| What is needed |
Set the pictures aside and set down only the lines from the line holding "The height and" through the end of the entries below, ends included.

Stored dataset items
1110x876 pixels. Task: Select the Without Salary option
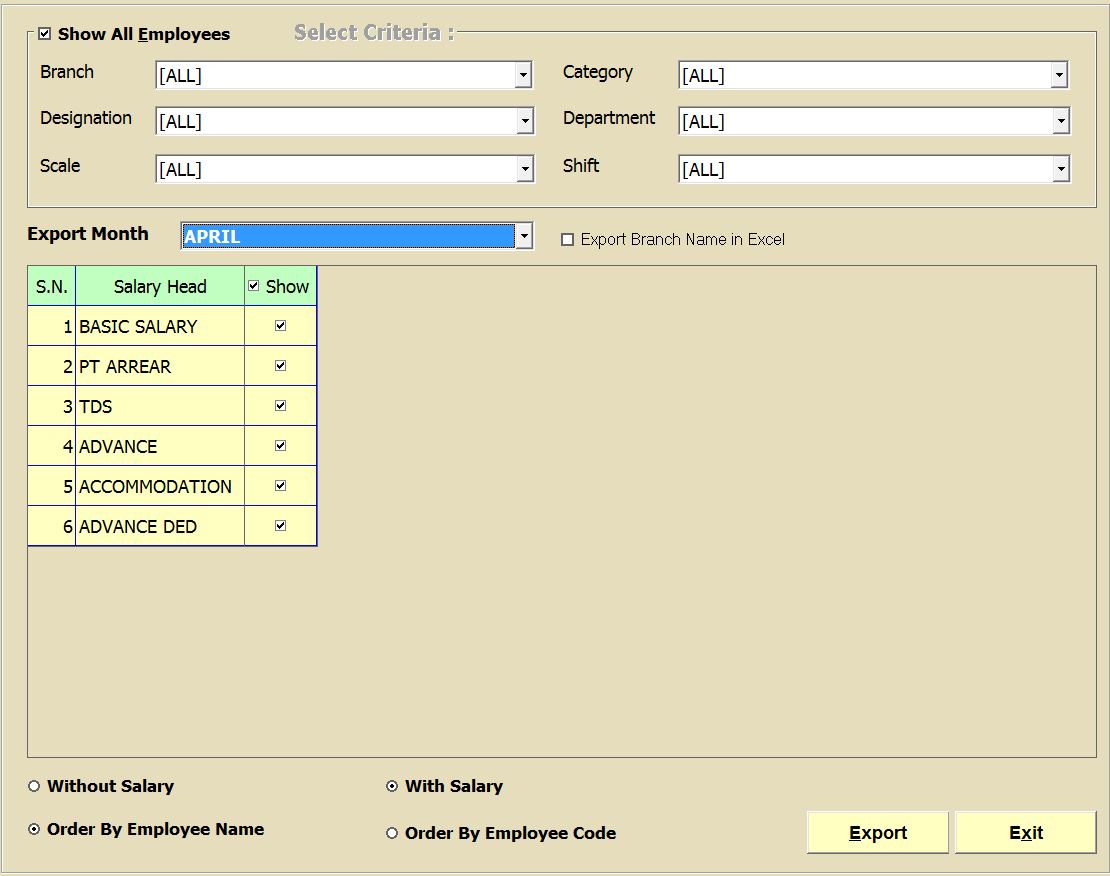(x=34, y=786)
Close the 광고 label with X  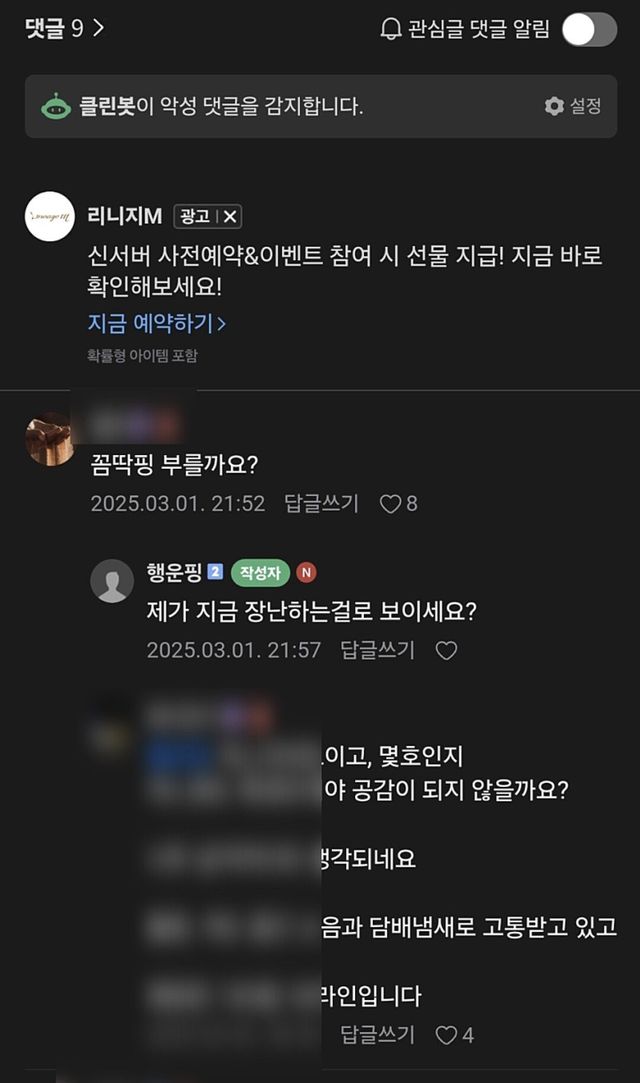click(x=230, y=216)
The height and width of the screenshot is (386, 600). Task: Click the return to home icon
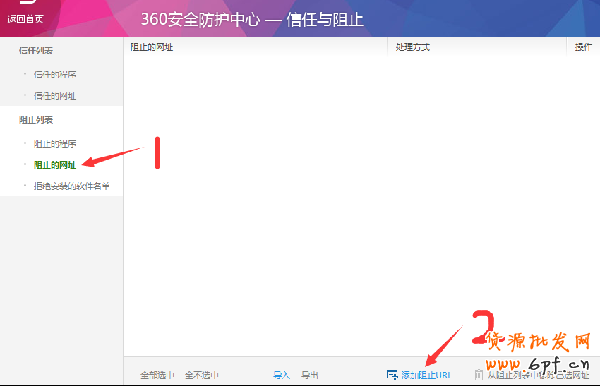pos(28,2)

| Task answer |
The height and width of the screenshot is (386, 600). Task: Click the return to home icon
pos(28,2)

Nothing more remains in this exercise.